### [How to complete this task]
Every line from the one that contains "Your email: (697, 1061)" to the end of the records must be restated word for word. No other line belongs in the answer.

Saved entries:
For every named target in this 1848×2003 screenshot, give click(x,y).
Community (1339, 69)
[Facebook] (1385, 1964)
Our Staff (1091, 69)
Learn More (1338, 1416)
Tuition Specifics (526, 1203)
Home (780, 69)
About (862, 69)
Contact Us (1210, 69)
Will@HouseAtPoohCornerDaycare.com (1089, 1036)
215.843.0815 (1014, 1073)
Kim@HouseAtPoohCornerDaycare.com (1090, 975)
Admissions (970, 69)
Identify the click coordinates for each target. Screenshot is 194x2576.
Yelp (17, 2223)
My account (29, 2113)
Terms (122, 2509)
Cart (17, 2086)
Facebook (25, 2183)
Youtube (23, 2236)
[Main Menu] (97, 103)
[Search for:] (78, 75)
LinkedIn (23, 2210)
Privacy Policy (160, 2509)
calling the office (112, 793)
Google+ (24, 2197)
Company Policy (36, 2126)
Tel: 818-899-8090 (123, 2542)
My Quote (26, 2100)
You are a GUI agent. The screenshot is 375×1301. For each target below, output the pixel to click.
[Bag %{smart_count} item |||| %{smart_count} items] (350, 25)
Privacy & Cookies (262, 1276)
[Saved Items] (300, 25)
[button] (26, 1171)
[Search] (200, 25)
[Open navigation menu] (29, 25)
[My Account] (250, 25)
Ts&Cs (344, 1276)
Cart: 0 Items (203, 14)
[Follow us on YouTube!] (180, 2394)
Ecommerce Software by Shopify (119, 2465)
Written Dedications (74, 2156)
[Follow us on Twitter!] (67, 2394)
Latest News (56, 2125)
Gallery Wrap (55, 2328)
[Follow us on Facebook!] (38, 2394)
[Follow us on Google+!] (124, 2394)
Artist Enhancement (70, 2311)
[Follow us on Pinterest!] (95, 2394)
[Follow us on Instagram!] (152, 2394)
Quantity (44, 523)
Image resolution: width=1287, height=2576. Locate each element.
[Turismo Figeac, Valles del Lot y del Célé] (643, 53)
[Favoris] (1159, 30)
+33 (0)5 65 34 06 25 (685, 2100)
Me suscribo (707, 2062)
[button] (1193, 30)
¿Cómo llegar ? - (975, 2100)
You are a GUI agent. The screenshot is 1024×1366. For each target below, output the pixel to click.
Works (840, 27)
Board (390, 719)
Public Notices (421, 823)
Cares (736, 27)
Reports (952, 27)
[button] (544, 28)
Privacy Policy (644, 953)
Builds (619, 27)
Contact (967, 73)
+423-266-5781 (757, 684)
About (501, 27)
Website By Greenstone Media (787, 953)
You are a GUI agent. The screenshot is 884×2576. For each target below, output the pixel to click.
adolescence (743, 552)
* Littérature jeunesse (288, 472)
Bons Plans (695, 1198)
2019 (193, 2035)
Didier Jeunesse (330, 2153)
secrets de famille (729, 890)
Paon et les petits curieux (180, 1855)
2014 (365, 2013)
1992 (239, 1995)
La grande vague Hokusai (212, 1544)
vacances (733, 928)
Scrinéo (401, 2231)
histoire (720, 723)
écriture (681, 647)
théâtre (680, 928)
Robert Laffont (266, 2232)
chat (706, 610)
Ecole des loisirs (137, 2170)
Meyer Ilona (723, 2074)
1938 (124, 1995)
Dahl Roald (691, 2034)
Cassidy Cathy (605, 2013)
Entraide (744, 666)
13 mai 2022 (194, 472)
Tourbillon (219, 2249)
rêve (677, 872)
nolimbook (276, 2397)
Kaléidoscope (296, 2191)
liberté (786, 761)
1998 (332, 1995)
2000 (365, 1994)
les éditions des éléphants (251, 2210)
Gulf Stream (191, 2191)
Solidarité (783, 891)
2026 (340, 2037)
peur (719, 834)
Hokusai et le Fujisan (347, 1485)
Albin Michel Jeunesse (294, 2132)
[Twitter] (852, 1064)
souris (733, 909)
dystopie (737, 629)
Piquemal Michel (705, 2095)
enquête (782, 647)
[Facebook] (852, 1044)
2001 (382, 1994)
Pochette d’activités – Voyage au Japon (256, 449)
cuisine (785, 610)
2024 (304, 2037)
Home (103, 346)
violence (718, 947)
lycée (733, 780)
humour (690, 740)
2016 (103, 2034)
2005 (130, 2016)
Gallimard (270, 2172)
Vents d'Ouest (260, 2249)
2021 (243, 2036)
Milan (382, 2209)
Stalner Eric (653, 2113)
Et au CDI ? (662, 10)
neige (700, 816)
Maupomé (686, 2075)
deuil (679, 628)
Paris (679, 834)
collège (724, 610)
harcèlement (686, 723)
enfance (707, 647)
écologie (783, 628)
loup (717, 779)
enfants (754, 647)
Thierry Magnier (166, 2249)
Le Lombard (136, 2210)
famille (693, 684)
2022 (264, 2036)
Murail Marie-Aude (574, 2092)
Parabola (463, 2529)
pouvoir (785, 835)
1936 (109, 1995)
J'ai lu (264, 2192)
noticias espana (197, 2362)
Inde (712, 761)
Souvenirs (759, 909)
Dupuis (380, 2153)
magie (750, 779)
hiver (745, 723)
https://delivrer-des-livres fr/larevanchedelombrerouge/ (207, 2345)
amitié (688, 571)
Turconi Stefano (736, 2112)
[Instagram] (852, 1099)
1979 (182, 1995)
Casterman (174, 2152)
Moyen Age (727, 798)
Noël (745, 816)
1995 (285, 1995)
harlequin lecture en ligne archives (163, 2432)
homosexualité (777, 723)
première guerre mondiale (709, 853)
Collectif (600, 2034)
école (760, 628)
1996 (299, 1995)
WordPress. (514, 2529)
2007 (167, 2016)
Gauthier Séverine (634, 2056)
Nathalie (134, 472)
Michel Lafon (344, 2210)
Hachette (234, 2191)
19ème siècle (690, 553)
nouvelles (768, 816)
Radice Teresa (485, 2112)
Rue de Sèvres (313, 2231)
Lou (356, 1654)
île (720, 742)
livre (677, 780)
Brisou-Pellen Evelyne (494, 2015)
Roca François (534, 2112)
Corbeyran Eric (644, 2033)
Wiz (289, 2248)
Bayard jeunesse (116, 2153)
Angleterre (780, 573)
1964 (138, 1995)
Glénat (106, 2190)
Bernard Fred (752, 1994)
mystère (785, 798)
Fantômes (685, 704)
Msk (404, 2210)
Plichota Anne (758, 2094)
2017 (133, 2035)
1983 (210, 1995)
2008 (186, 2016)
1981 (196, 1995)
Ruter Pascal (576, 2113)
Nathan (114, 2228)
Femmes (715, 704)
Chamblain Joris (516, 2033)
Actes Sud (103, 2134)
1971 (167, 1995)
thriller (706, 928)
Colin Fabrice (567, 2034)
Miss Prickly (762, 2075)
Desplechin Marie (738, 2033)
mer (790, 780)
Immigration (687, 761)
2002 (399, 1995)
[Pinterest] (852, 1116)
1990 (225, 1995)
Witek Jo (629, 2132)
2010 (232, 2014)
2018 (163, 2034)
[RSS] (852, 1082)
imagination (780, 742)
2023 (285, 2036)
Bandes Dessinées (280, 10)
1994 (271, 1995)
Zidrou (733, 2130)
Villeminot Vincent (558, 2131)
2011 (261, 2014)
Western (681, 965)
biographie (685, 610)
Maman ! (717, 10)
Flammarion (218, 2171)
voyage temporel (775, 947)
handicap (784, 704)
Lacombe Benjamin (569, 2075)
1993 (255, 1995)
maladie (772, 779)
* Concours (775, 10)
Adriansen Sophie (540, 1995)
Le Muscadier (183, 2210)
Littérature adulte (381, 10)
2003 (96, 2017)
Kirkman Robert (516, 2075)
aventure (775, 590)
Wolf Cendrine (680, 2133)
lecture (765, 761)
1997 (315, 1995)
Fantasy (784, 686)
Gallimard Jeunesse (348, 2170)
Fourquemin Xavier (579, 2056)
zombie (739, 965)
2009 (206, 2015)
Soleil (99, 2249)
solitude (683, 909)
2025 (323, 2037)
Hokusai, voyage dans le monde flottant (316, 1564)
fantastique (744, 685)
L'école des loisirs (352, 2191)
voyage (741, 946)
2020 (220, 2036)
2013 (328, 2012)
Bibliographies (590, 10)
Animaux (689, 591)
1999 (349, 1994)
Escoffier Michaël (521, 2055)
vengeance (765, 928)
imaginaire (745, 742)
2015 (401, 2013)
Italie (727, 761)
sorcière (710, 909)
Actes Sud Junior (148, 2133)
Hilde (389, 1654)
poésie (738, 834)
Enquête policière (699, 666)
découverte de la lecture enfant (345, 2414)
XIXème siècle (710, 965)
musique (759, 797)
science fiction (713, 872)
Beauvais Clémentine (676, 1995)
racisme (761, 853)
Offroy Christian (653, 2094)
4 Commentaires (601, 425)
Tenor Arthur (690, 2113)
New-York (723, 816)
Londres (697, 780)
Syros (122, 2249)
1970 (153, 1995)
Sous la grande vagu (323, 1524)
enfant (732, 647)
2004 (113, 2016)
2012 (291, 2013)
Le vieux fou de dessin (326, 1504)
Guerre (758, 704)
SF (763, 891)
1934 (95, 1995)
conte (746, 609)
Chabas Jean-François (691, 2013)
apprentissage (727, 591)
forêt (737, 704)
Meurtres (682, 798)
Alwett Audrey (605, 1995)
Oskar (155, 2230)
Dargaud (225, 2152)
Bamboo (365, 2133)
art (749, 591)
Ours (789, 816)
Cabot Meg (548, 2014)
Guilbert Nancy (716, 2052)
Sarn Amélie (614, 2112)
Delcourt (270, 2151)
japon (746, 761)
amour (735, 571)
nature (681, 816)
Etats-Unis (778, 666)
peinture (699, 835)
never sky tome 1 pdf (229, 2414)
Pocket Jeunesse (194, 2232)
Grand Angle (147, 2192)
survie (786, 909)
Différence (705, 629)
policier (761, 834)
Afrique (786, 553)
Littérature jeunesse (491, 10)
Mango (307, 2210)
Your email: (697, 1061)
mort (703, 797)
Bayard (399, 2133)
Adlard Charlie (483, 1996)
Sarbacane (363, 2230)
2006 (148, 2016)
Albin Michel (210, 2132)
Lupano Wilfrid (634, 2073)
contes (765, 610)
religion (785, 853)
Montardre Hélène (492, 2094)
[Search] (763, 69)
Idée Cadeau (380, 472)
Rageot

### [Reply to the exercise]
Your email: (697, 1061)
mort (703, 797)
Bayard (399, 2133)
Adlard Charlie (483, 1996)
Sarbacane (363, 2230)
2006 (148, 2016)
Albin Michel (210, 2132)
Lupano Wilfrid (634, 2073)
contes (765, 610)
religion (785, 853)
Montardre Hélène (492, 2094)
[Search] (763, 69)
Idée Cadeau (380, 472)
Rageot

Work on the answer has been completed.